▶ YOUR TASK: Find every line below that contains the word "perform" and copy each one in full.
─── EXERCISE INPUT ───
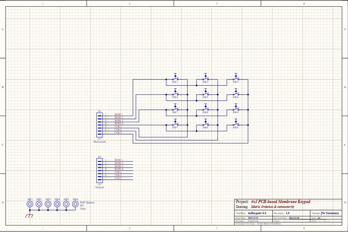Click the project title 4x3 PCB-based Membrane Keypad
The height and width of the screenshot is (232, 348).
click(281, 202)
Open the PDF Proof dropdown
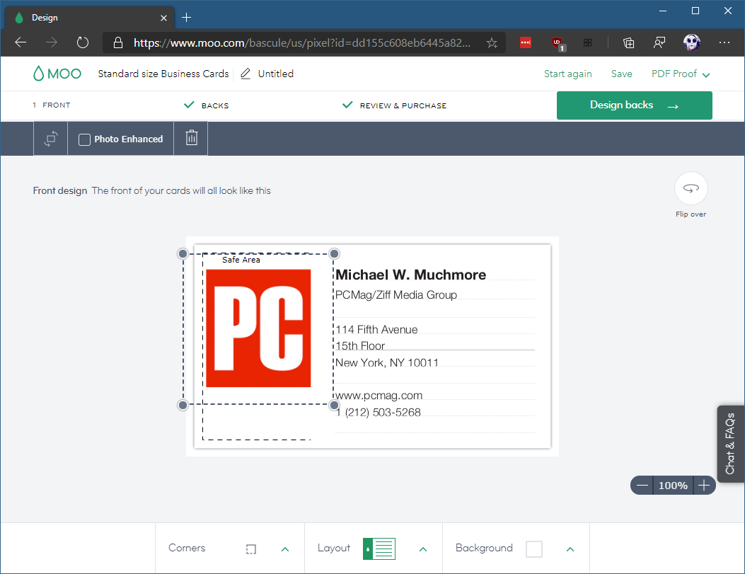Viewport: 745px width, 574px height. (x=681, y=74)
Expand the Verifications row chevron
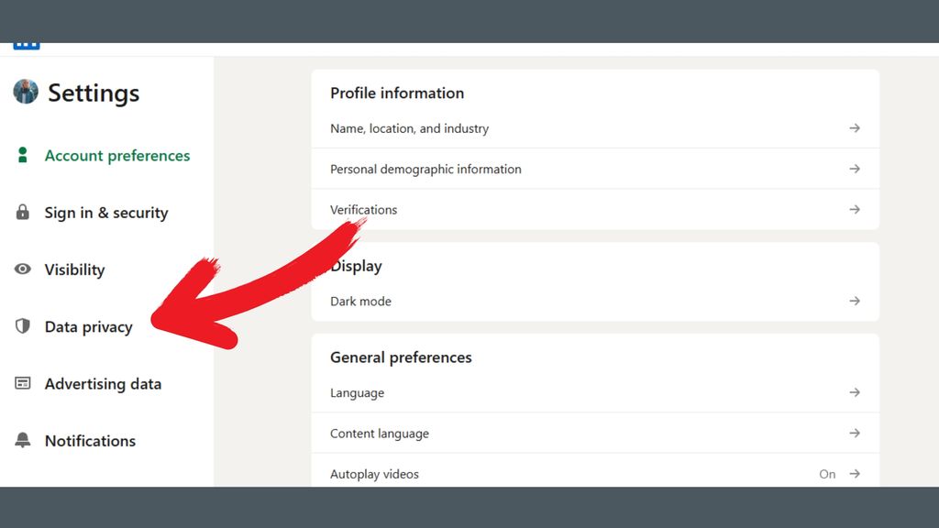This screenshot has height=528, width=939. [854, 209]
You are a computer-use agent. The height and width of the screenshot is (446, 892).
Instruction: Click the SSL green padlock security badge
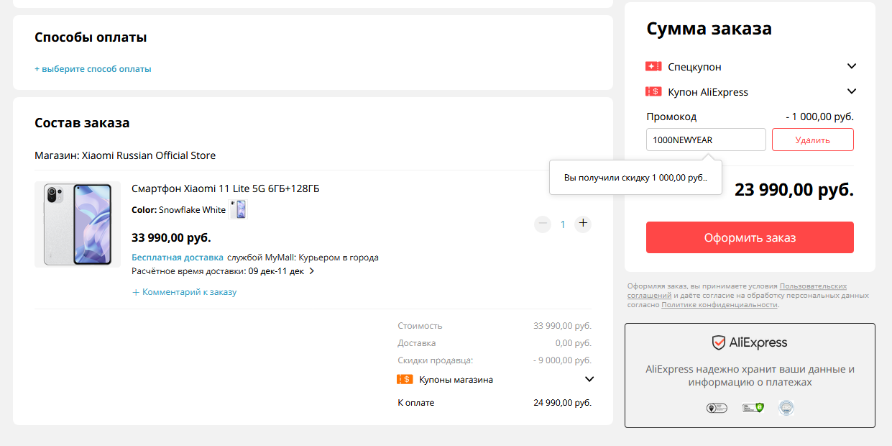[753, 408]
───
─── EXERCISE INPUT ───
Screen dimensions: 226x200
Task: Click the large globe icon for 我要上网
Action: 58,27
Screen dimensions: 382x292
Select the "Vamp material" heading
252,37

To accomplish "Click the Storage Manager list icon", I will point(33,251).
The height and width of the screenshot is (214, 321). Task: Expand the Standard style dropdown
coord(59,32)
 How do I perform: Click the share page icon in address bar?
───
─── EXERCISE INPUT ───
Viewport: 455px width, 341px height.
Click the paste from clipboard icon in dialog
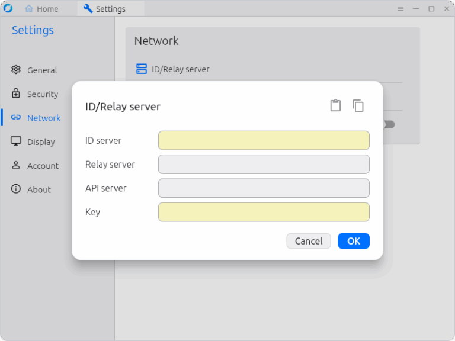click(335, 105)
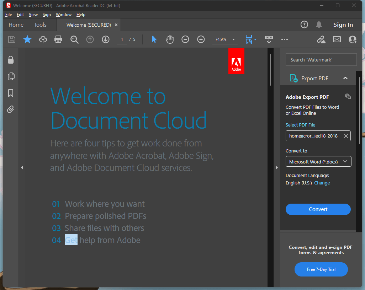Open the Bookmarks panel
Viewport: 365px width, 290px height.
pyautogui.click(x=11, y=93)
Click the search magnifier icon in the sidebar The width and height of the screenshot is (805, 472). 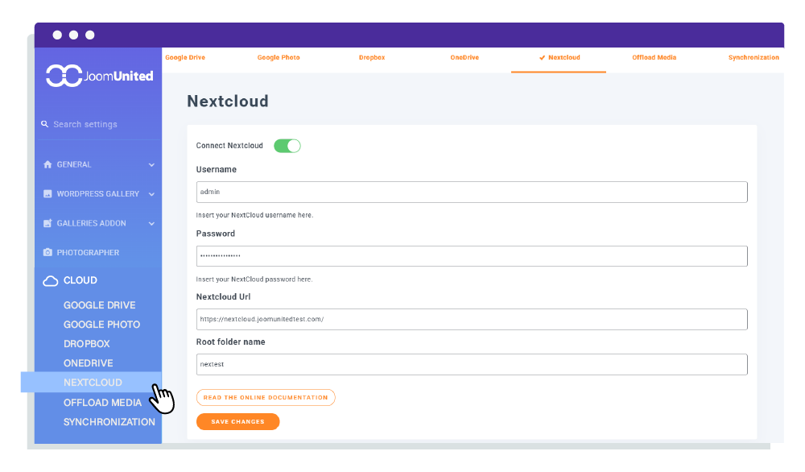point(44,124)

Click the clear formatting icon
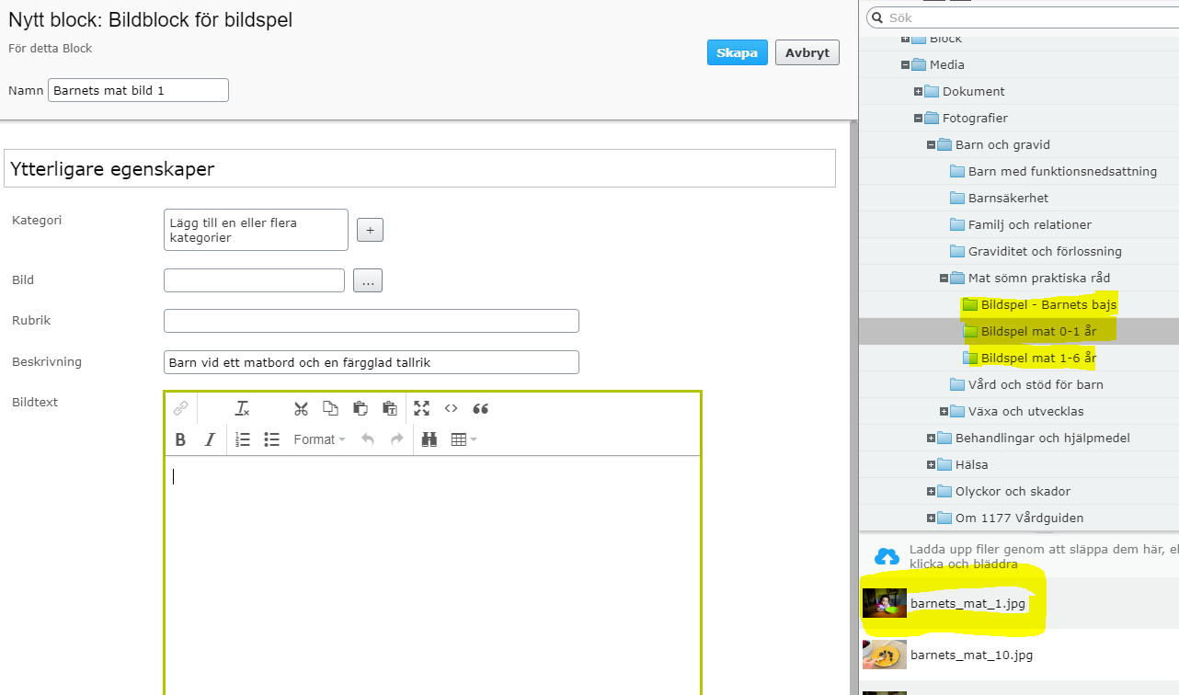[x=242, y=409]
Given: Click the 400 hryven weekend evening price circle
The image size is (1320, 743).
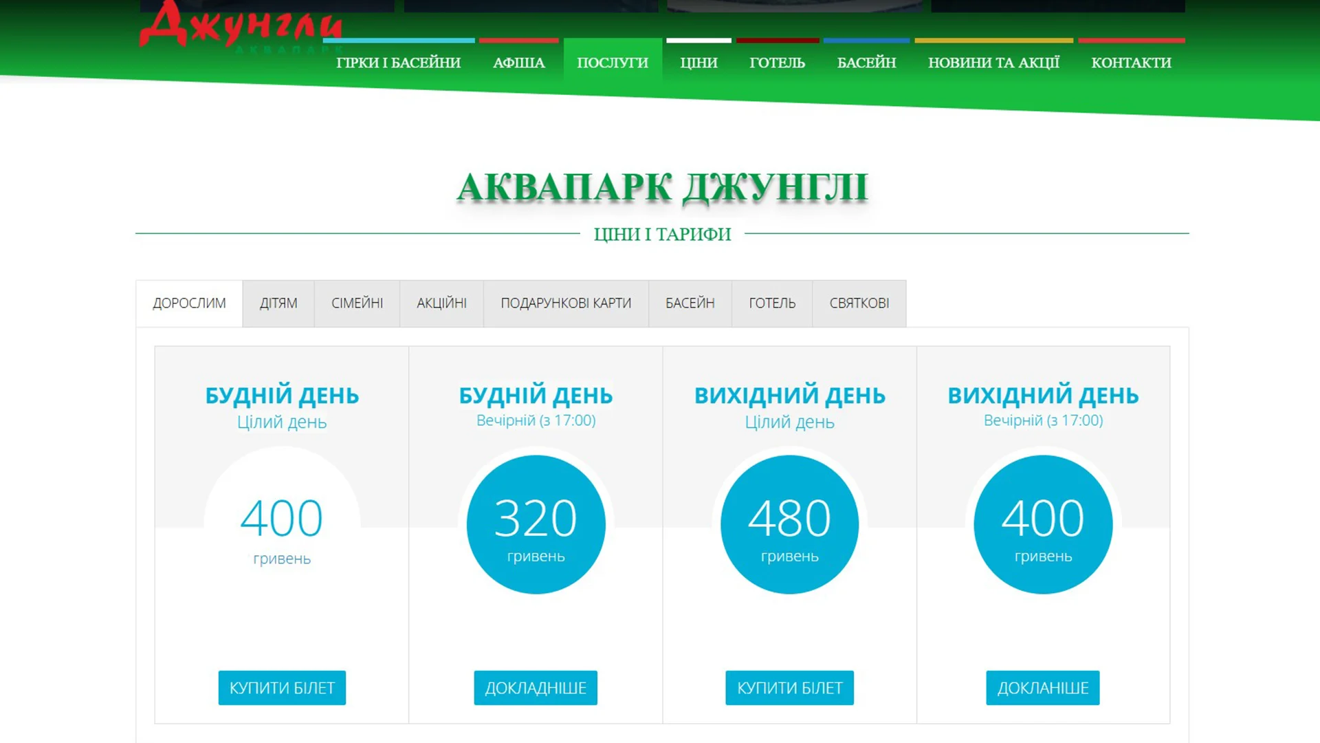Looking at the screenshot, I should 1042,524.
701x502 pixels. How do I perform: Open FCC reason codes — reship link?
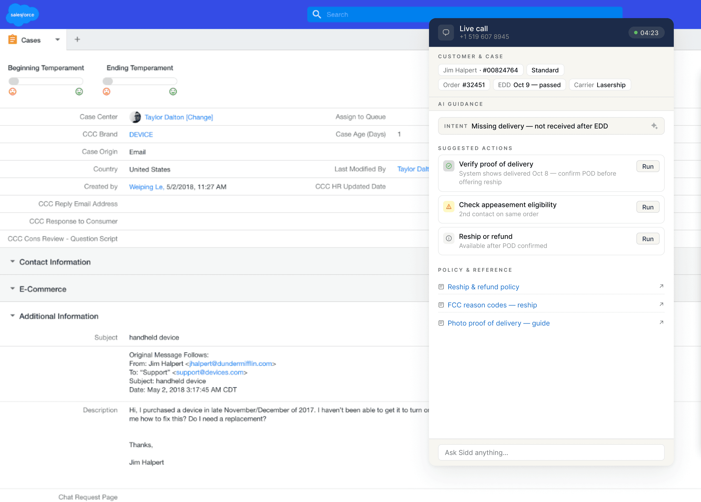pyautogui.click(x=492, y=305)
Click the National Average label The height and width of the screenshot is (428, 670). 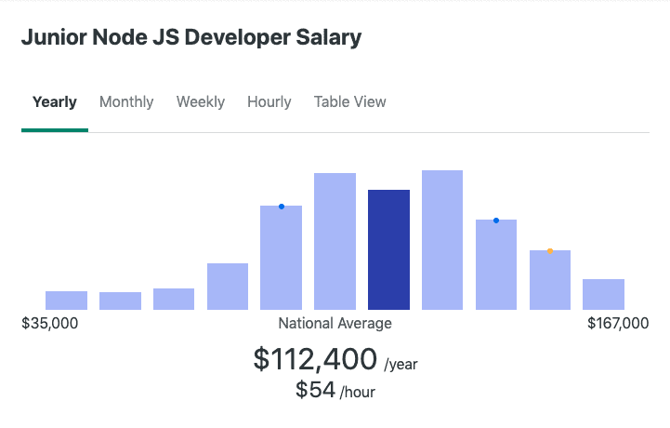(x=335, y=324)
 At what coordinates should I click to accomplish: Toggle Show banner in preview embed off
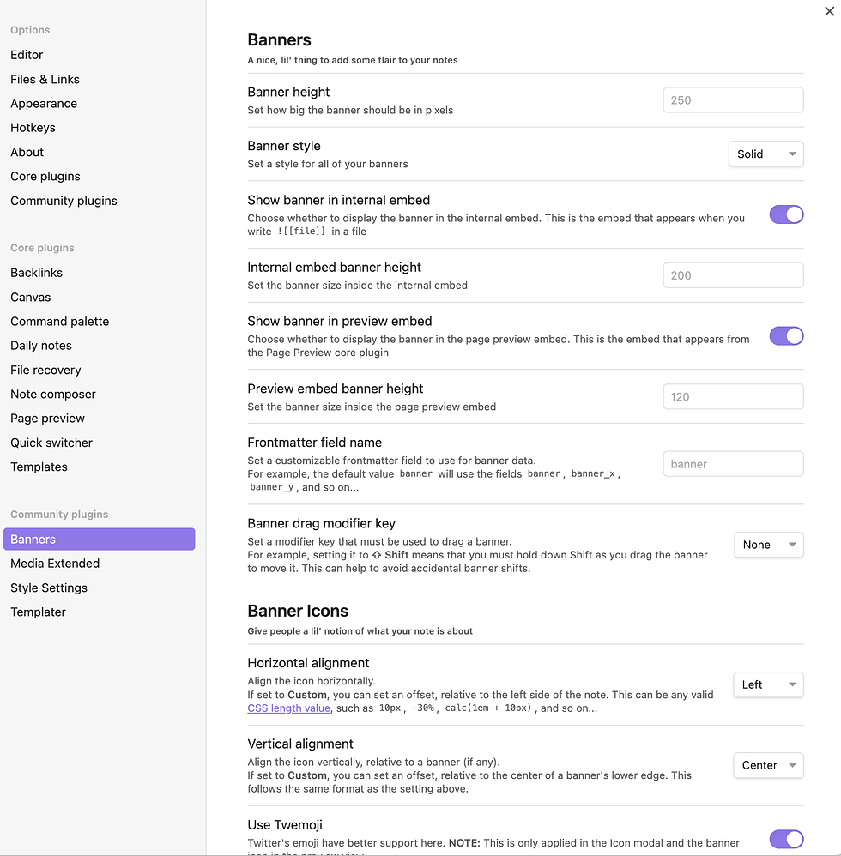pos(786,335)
───
▶ RESULT FOR THIS TASK:
 How do I perform: Click the share page icon in address bar?
701x502 pixels. How do I perform: Open FCC reason codes — reship link?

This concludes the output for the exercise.